**Task directions:** The answer must consist of each line below that contains the word "Retour", copied in full.

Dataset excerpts
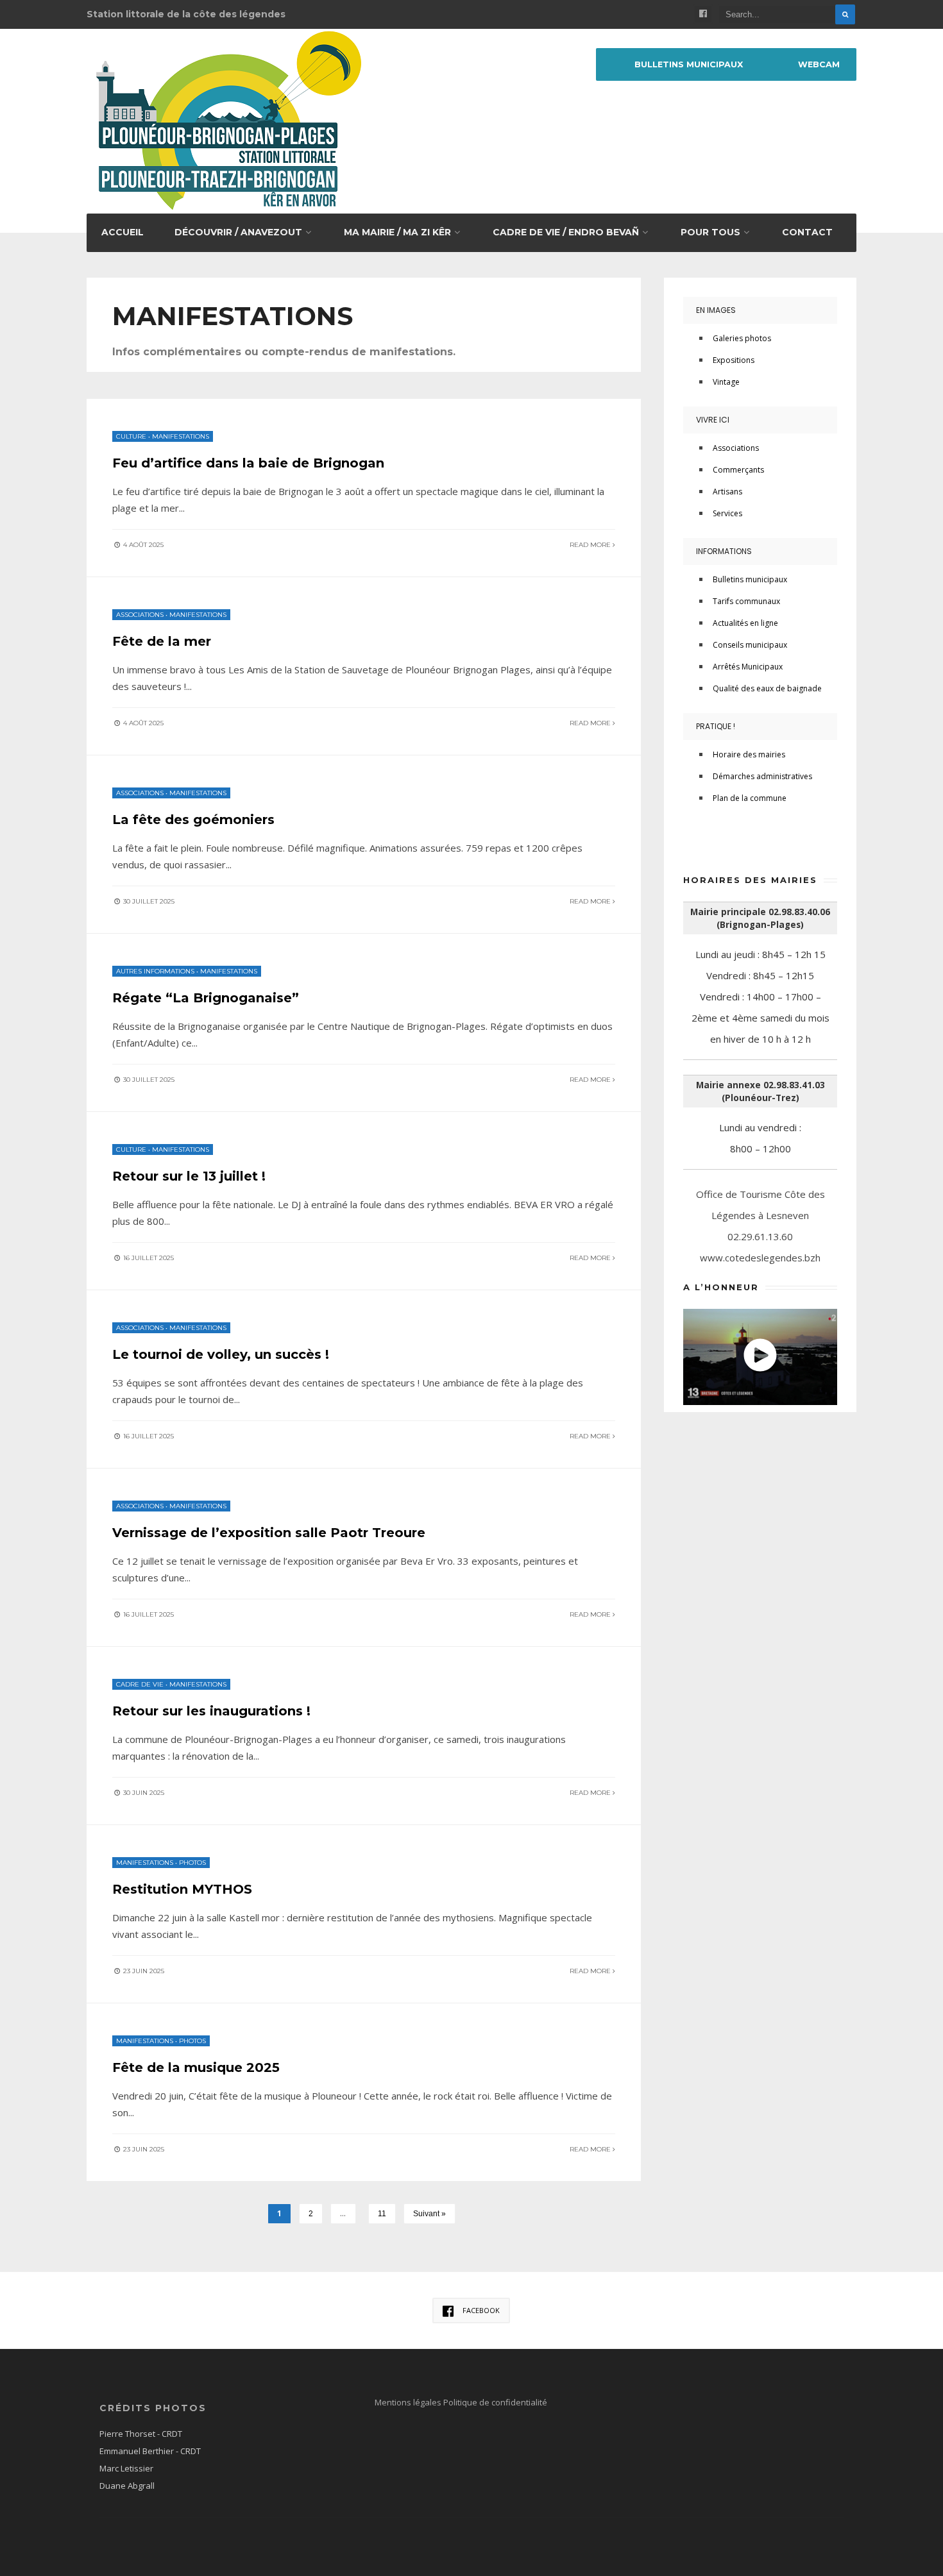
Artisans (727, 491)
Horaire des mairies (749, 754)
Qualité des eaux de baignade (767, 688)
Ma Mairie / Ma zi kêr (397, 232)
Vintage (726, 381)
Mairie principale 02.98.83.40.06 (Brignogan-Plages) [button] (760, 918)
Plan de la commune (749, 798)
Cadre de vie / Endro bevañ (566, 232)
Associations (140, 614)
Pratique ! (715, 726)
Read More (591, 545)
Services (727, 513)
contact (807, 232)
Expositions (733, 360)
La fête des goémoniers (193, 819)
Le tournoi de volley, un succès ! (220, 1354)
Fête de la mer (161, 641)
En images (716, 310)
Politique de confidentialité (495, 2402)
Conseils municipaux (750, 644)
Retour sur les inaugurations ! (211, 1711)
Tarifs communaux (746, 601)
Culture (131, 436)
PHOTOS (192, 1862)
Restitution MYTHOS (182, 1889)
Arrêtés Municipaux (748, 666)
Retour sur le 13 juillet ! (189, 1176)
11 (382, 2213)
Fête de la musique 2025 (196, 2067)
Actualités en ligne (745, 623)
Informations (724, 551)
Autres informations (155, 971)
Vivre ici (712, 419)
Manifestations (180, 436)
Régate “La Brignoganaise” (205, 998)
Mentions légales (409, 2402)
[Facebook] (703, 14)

**Task output:**
Retour sur les inaugurations ! (211, 1711)
Retour sur le 13 juillet ! (189, 1176)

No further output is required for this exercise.